Question

If \( a, c, b \) are in GP, then the area of the triangle formed by the lines \( ax + by + c = 0 \) with the coordinate axes is equal to:

• A. 1
• B. 2
• C. \( \frac{1}{2} \)
• D. None of these

Hint:

When given a triangle formed by the coordinate axes and a line, you can use the formula for the area of a triangle to calculate it. If the coefficients of the line are in geometric progression, use the relationship between the coefficients to simplify the area expression.

Answer 1

The Correct Option is C

If \( a, c, b \) are in GP, then \( c^2 = ab \).
The area of the triangle formed by the line \( ax + by + c = 0 \) and the coordinate axes is calculated based on the intercepts.
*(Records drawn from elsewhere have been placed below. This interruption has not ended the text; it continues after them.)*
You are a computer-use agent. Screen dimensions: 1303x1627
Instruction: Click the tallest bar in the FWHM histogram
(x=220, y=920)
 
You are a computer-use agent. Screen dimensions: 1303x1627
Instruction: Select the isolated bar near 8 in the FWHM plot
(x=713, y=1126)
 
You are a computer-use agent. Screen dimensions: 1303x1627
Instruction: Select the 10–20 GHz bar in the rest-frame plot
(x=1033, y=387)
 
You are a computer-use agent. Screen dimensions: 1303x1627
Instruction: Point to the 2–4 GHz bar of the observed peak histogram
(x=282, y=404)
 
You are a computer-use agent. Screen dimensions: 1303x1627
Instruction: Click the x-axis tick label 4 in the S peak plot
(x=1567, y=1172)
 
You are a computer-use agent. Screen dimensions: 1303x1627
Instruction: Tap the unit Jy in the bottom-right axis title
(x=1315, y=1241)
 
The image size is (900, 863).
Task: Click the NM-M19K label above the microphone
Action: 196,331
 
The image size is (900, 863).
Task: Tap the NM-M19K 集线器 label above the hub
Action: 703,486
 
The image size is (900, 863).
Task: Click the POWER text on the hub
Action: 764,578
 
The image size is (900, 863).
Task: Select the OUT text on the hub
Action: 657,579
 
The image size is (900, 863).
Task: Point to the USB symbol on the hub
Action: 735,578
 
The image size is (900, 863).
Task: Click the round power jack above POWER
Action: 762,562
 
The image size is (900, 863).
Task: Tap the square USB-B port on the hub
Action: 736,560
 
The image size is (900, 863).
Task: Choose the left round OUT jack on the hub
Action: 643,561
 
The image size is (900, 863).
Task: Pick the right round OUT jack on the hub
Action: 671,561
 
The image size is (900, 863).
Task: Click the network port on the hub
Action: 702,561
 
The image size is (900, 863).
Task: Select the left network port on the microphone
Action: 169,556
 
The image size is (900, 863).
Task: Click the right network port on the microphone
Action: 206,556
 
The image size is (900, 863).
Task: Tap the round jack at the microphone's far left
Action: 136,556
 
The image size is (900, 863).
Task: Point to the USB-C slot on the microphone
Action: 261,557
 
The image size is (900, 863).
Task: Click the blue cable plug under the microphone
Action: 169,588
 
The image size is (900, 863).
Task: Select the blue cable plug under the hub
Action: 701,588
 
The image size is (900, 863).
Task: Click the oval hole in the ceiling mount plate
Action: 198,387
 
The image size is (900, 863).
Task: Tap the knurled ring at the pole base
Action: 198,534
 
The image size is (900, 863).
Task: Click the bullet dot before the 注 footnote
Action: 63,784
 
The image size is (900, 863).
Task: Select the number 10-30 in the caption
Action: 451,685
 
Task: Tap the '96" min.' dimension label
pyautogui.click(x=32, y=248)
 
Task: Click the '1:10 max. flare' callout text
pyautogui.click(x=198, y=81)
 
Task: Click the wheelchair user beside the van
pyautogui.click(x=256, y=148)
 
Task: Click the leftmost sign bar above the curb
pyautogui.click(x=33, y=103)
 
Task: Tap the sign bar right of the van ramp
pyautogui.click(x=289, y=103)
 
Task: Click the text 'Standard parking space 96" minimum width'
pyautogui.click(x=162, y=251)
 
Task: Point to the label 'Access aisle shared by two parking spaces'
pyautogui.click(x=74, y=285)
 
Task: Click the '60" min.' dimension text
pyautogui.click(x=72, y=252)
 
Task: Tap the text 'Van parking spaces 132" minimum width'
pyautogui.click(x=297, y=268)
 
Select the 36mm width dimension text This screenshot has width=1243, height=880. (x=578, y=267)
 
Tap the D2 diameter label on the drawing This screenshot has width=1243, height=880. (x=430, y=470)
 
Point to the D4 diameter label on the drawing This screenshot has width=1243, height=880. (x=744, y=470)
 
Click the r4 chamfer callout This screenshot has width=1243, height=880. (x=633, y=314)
The x-intercept is \( x = \frac{-c}{a} \) and the y-intercept is \( y = \frac{-c}{b} \).The area of triangle \( AOB \) is given by:\[{Area} = \frac{1}{2} \times \left| \frac{-c}{a} \right| \times \left| \frac{-c}{b} \right| = \frac{1}{2} \times \frac{c^2}{ab}\]Since \( c^2 = ab \), substituting this into the area formula yields:\[{Area} = \frac{1}{2} \times \frac{c^2}{ab} = \frac{1}{2} \times \frac{ab}{ab} = \frac{1}{2}.\]Therefore, the area of the triangle is \( \frac{1}{2} \).